What are Ulcers?

Peptic ulcers are open sores that develop in the lining of the esophagus, stomach or the first part of the small intestine, known as the duodenum. Over 25 million Americans will suffer from an ulcer at some point during their lifetime, according to the Centers for Disease Control and Prevention (CDC).

How do you treat Ulcers?

Treatment of stomach ulcers consists of killing H. pylori and decreasing the amount of acid in the stomach. This requires several types of medications.

Physicians may prescribe several antibiotics at once, or use a combination drug such as Helidac to kill H. pylori. Helidac contains two antibiotics along with an acid-reducing drug and a medication that protects stomach tissue.

The doctors will also try to stop other medications the patient is taking and might have a role in worsening the ulcers.

“Most of the time, we try to withdraw the offending medication, but that is not always possible, for example patients on aspirin who have heart arrhythmias, or recent heart stents,” Swaminath said.

“We put patients on high doses of the drug for eight weeks by which time the area will typically heal,” Swaminath said. “A low dose is continued indefinitely if the offending medication can’t be discontinued.”

Drugs called acid blockers (for example, Pepcid) and antacids may be recommended to decrease the levels of stomach acid. Other medicines, called proton pump inhibitors, such as Prilosec and Prevacid, are another option. They work by blocking cellular pumps that release acid into the stomach.

▶ _WHAT TO DO_
1. In the text on ulcers, what does Helidac contain?
2. Write out the part of the text on ulcers between "Treatment of stomach" and "protects stomach tissue.", inclusive.
The records come from a different source than the text on ulcers.

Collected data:
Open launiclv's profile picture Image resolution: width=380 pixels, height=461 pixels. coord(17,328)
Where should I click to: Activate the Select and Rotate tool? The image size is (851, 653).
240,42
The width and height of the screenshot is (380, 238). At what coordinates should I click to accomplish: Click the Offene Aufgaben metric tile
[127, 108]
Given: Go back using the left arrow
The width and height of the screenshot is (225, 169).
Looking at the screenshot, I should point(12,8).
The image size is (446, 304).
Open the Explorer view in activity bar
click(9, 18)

...

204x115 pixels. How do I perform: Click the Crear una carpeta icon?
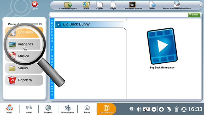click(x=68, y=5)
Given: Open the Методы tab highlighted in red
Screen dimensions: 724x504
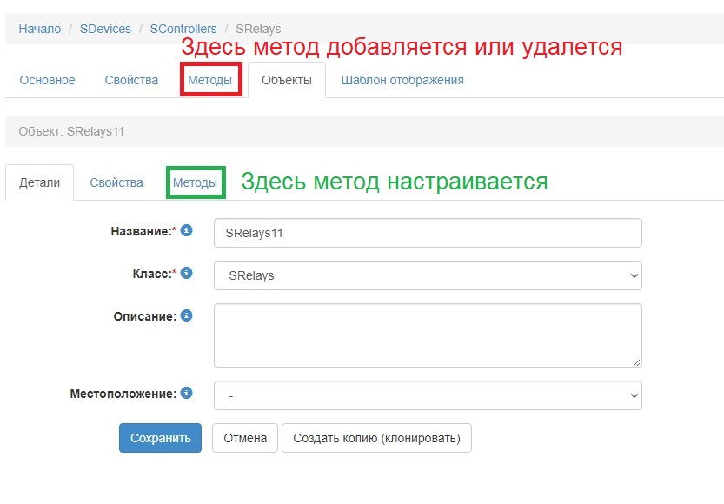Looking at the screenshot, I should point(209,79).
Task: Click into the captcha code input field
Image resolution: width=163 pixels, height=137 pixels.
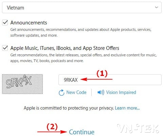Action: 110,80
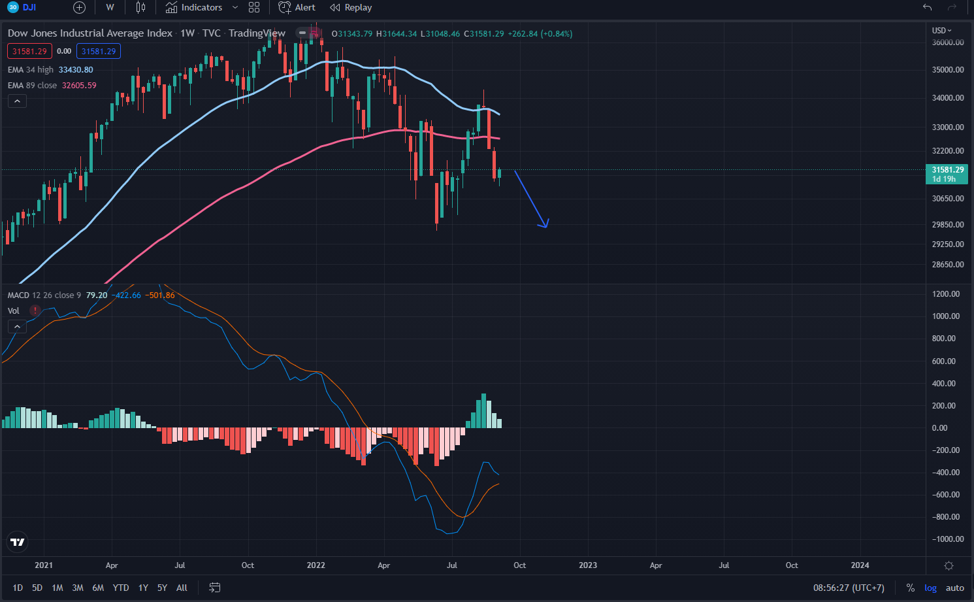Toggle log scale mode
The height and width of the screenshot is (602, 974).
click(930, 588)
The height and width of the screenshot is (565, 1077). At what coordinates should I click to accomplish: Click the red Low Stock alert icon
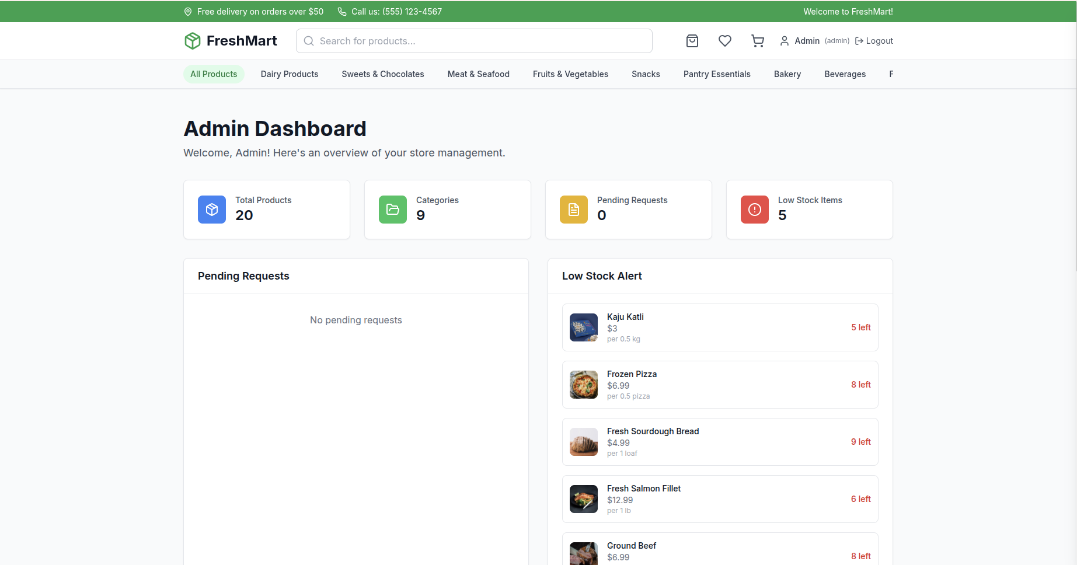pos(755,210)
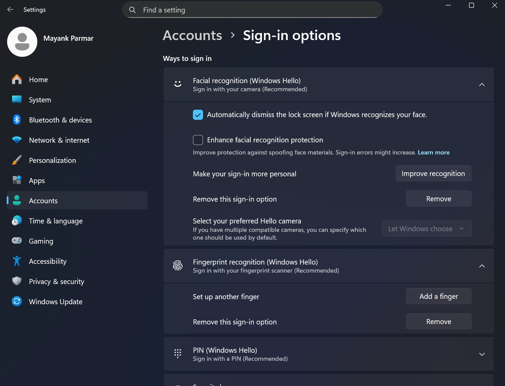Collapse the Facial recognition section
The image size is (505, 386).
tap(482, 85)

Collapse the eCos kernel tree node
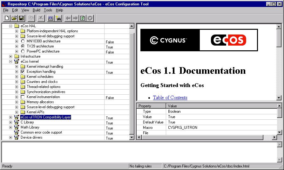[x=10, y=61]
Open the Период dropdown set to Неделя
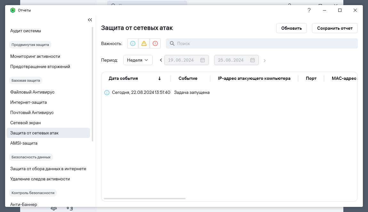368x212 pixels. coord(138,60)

▶ _SOLUTIONS FOR EACH TASK_
1. Two antibiotics, an acid-reducing drug, and a medication that protects stomach tissue.

2.
Treatment of stomach ulcers consists of killing H. pylori and decreasing the amount of acid in the stomach. This requires several types of medications.

Physicians may prescribe several antibiotics at once, or use a combination drug such as Helidac to kill H. pylori. Helidac contains two antibiotics along with an acid-reducing drug and a medication that protects stomach tissue.